Activity: Filtering the records below, copy only those lines that include the word "computer".

Raw data:
────────

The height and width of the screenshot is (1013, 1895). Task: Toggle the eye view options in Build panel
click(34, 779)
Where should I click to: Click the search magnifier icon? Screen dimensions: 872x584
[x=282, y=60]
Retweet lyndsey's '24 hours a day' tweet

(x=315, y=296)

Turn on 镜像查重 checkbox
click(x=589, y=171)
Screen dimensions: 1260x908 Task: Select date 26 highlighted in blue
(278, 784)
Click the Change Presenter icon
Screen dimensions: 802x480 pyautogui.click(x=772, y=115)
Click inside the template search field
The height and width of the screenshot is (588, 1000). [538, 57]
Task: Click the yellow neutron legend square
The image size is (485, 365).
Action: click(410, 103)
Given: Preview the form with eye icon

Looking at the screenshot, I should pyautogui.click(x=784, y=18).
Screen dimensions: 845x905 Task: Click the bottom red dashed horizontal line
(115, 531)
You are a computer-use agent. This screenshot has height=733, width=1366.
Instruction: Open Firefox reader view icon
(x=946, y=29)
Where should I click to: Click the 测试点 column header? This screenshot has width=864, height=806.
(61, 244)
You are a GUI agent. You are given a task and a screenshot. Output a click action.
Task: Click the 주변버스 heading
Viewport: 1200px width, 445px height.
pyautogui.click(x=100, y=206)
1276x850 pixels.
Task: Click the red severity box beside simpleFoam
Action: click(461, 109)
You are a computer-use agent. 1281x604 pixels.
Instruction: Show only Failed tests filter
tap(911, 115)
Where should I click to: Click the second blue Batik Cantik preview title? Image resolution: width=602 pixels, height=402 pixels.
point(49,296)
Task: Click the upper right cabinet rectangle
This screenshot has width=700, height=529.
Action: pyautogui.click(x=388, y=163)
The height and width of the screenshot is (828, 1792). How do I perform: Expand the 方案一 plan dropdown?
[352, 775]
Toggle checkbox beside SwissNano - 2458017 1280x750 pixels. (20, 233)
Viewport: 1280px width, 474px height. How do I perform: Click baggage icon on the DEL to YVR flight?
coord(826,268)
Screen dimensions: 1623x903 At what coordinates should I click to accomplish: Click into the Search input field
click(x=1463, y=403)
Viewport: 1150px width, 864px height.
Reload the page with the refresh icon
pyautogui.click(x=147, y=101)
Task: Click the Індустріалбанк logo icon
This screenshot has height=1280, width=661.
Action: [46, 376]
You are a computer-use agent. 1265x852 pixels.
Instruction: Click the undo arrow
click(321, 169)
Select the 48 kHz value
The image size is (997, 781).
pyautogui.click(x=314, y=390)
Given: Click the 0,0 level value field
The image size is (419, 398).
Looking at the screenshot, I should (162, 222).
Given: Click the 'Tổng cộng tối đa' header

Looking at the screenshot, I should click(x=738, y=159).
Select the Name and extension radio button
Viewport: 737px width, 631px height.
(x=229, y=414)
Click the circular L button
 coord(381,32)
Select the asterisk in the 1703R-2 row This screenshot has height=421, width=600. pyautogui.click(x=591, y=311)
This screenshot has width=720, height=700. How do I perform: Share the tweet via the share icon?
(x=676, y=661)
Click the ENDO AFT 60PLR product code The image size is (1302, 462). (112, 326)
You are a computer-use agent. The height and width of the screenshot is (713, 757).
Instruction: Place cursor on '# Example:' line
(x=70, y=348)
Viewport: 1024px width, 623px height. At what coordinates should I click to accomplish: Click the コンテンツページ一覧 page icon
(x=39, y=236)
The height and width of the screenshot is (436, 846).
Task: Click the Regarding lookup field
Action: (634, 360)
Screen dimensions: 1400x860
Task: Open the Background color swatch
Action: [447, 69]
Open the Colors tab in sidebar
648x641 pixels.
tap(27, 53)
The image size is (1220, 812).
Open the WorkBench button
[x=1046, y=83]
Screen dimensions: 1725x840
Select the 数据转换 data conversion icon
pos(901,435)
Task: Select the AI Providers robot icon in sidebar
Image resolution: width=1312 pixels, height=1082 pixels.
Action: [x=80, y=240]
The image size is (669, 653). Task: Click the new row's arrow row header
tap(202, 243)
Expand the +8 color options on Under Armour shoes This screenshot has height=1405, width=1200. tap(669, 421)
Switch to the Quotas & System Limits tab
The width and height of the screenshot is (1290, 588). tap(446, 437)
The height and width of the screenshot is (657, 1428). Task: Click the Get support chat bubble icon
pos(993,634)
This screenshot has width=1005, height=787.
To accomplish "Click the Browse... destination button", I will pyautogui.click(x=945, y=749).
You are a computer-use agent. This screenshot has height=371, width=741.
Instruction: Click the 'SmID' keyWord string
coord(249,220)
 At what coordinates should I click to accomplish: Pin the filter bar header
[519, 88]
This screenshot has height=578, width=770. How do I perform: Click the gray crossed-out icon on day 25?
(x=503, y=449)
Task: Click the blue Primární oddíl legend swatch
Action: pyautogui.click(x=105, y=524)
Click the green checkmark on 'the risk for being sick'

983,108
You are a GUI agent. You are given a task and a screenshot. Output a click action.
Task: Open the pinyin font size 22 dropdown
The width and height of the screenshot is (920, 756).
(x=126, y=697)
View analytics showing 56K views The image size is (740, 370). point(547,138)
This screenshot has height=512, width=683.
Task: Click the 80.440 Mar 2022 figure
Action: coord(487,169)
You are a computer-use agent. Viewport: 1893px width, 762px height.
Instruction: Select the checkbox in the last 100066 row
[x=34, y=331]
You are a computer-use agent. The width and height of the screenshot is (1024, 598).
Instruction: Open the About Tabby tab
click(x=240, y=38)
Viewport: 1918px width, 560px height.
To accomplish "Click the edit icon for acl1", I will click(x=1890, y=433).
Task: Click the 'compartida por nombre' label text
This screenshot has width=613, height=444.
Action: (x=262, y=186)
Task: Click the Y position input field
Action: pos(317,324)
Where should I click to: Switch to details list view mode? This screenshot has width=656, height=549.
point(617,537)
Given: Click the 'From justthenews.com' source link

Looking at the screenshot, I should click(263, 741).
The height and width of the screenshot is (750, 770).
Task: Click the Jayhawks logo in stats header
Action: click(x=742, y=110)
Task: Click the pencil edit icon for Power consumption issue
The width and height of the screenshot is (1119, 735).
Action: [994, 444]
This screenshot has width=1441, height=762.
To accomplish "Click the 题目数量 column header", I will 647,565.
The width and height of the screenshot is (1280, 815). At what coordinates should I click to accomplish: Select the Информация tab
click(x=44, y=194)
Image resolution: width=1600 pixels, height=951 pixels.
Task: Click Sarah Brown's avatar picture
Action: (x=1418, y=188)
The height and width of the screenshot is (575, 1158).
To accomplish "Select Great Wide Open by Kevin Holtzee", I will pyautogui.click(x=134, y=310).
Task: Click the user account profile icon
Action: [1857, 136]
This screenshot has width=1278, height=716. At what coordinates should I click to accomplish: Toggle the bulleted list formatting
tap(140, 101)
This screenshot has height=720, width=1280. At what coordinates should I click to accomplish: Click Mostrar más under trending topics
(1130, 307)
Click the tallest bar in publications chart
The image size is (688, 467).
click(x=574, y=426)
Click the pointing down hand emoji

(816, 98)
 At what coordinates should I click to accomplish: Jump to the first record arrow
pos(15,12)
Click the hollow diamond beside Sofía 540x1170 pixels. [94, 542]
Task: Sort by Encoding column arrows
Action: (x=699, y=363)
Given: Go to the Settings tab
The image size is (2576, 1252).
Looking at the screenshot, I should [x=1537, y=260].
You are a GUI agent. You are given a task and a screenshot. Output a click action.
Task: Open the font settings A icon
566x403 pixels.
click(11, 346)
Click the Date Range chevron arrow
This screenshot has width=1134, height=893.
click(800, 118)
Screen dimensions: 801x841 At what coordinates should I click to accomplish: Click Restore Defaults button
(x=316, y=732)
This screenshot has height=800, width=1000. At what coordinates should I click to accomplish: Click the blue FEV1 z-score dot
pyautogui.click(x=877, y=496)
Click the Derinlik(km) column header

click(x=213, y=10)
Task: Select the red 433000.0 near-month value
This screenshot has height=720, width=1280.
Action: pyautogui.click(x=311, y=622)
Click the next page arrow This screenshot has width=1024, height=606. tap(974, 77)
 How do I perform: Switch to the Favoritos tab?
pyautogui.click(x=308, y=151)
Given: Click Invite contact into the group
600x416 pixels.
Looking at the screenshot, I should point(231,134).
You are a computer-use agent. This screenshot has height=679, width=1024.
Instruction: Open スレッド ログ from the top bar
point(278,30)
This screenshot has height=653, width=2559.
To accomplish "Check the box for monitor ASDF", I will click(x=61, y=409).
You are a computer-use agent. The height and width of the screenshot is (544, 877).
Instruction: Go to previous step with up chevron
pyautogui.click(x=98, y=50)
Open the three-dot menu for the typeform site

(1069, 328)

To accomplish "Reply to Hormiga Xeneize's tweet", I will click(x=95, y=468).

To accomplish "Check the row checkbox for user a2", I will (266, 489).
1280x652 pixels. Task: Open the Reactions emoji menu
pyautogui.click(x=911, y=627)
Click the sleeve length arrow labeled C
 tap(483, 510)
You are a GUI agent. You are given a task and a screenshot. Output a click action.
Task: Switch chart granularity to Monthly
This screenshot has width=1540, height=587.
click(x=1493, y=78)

────────

Reply:
You are a computer-use agent. This screenshot has height=733, width=1366.
You are a computer-use agent. 1281x604 pixels.
You are a computer-use agent. 1265x852 pixels.
You are a computer-use agent. The height and width of the screenshot is (713, 757).
You are a computer-use agent. This screenshot has height=371, width=741.
You are a computer-use agent. Viewport: 1893px width, 762px height.
You are a computer-use agent. The width and height of the screenshot is (1024, 598).
You are a computer-use agent. This screenshot has height=679, width=1024.
You are a computer-use agent. The height and width of the screenshot is (544, 877).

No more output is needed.